Aufgabe a:
Bearbeite in den Einträgen den Abschnitt, der mit der Zeile beginnt, die „can [136, 149]“ enthält, und mit der Zeile endet, die „Expedition (309, 210)“ enthält. Gib nur diese Zeilen wieder und ersetze darin „despair“ durch „hope“, ohne sonst etwas zu verändern.

☆ ☆ ☆ ☆ ☆ ☆ ☆

Ich habe in den letzten Tagen in den sozialen Netzwerken schriftliche Anteilnahmen und herzliche Beileidswünsche von Muslimen gelesen. Auffällig bei all diesen Schreiben ist, dass der Hauptsatz eines muslimischen Beileidsschreibens, der die Kernbotschaft zum Ausdruck bringen soll, fehlt. Der Satz lautet in etwa: "Möge Gott ihrer Seele gnädig sein" bzw. "Möge Gott sich ihrer Seele erbarmen". Warum fehlen solche Sätze eigentlich? Weil Frau Prammer keine Muslimin ist und nach einer leider stark verbreiteten Lesart des Islam Nichtmuslime von der Gnade und Barmherzigkeit Gottes und somit auch vom Paradies ausgeschlossen bleiben. Frau Prammer soll nach dieser Lesart also für immer in die Hölle gehen. Die schönen Beileidsschreiben haben dann lediglich einen profanen Charakter im Sinne politischer Korrektheit. Der Koran antwortet auf solch eine vereinnahmende Lesart der Gnade Gottes mit klaren Worten: "Sag [Mohammed zu den Menschen]: Wenn ihr über die Vorräte der Barmherzigkeit meines Herrn verfügen würdet, würdet ihr euch aus Furcht, euch zu verausgaben, in Zurückhaltung üben. Der Mensch ist eben geizig."(Koran 17:100) Der Koran lehrt, dass die Barmherzigkeit Gottes keine Grenzen kennt, denn sie umfasse alle Dinge (7:156). Außerdem lehrt der Koran, dass nicht nur Muslime in die ewige Glückseligkeit gelangen (2:62). Wer glaubt, Menschen aus der Barmherzigkeit Gottes auszuschließen, der maßt sich an, Gott zu spielen.

☆ ☆ ☆ ☆ ☆ ☆ ☆

Aufgabe b:
Nenne alle Koranstellen, die der Lesetext mit Sure und Vers angibt.

☆ ☆ ☆ ☆ ☆ ☆ ☆

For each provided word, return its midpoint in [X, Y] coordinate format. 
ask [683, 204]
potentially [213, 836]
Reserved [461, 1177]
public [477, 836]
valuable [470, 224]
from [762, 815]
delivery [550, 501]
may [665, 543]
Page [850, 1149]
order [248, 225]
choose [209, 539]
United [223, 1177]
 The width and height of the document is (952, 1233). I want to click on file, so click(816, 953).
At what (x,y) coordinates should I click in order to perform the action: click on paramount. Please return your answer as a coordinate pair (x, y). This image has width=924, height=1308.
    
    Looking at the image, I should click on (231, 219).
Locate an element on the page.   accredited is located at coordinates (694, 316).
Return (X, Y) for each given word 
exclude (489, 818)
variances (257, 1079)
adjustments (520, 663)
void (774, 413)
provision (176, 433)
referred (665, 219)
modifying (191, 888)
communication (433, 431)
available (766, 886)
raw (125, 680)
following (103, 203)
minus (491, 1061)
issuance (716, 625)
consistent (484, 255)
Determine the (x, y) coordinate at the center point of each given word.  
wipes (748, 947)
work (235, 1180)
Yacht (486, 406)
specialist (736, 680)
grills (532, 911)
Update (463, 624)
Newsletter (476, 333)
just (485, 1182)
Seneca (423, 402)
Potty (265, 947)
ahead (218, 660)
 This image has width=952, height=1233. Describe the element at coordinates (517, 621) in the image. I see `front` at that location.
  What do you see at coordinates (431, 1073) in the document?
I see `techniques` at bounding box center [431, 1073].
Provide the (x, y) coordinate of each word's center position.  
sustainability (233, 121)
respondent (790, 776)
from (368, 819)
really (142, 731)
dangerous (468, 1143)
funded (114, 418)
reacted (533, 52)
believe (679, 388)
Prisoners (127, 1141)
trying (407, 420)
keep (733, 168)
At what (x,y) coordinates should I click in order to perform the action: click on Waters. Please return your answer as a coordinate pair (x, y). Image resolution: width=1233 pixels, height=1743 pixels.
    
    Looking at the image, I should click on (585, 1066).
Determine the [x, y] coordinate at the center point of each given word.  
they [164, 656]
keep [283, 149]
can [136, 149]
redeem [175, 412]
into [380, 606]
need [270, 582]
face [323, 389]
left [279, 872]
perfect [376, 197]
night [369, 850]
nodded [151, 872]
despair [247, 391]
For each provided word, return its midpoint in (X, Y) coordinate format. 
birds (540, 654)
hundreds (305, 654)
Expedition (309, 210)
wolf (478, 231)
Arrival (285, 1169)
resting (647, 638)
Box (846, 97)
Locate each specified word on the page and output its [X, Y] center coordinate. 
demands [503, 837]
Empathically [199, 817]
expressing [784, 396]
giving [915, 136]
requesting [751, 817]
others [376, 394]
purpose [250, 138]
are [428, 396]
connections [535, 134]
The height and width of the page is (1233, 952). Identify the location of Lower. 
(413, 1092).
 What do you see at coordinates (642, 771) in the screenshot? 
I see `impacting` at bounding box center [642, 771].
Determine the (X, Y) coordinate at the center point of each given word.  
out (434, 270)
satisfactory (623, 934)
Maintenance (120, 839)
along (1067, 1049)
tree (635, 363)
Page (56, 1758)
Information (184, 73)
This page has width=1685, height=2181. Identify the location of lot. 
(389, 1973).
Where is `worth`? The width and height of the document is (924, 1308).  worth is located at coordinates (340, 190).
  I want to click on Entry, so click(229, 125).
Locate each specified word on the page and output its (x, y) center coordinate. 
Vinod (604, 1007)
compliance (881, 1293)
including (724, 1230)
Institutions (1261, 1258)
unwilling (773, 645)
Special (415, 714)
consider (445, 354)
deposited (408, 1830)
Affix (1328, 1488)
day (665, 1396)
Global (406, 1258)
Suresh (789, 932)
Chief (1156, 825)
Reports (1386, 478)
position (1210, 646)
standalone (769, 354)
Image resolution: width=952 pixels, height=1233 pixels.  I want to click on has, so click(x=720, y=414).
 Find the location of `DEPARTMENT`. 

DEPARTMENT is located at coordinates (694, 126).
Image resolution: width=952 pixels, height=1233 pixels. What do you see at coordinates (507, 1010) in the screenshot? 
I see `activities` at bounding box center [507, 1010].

☆ ☆ ☆ ☆ ☆ ☆ ☆

Antwort a:
can [136, 149]
redeem [175, 412]
into [380, 606]
need [270, 582]
face [323, 389]
left [279, 872]
perfect [376, 197]
night [369, 850]
nodded [151, 872]
hope [247, 391]
For each provided word, return its midpoint in (X, Y) coordinate format. 
birds (540, 654)
hundreds (305, 654)
Expedition (309, 210)

Antwort b:
17:100, 7:156, 2:62